I dunno that anywhere in the old place took more than 10 steps, and if I ever said it did, I was vastly overestimating.

My “comfort food” is a thing of the past. It’s not available out here.

This place has twice the windows the old place has, and curtains were an expense we couldn’t afford on top of the rest of the cost of the move. And since we’re so close to a rather well-traveled road, we really can’t run around in our underwear and/or naked. I mean, we could, but I don’t think the families on their way to their vacation spots would be appreciative.

Yeah, you read that right. We live where other people go for vacation. Be jealous. Lol.

The curtain issue will be alleviated this weekend, probably, but we’re quickly approaching Autumn, which means it won’t be too much longer before we have to have the heat on. Our heat runs on oil. That shit’s expensive. So we’re going to have to conserve as much as possible, which means wearing clothes in the winter. Luckily, this year, our new landlord filled the tank before he moved out, so that’ll save us some money this winter, but it would be stupid (and completely ungrateful) not to start conserving this year just because someone else paid for our heat.

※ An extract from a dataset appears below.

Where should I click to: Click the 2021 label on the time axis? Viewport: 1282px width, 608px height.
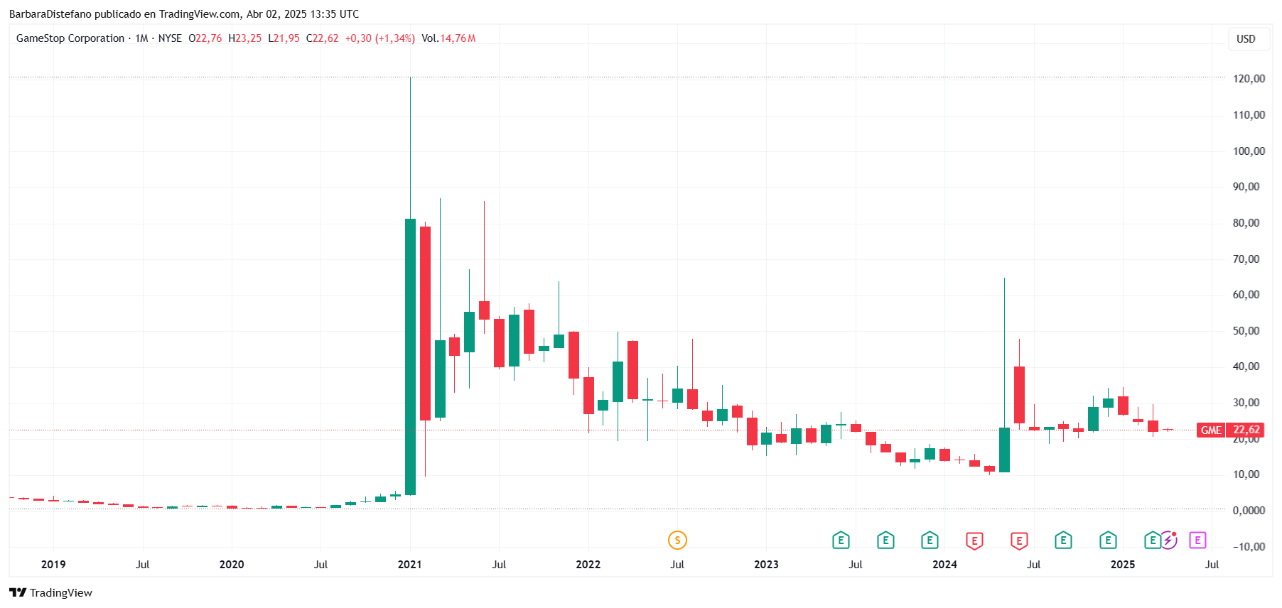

M hung a clothesline to try to save some money on electricity. We use less lights because who needs ’em when you’ve got a thousand windows? And we haven’t even installed our window unit a/c, which turned out to be a good decision because we’ve only wished we had it one day. And would you look at that? We survived without it.

Staring at the stars has become a nightly thing. Who knew you could see so many without the light pollution of the city?

In short, it looks like our lifestyle of excess and unnecessary stress is becoming a thing of the past. It’s partly out of necessity, partly circumstantial. But I kinda like it.

  1. Heaven
    September 21st, 2016 at 11:53 | #1

    That is a beautiful kitchen, I am glad you are liking your new place.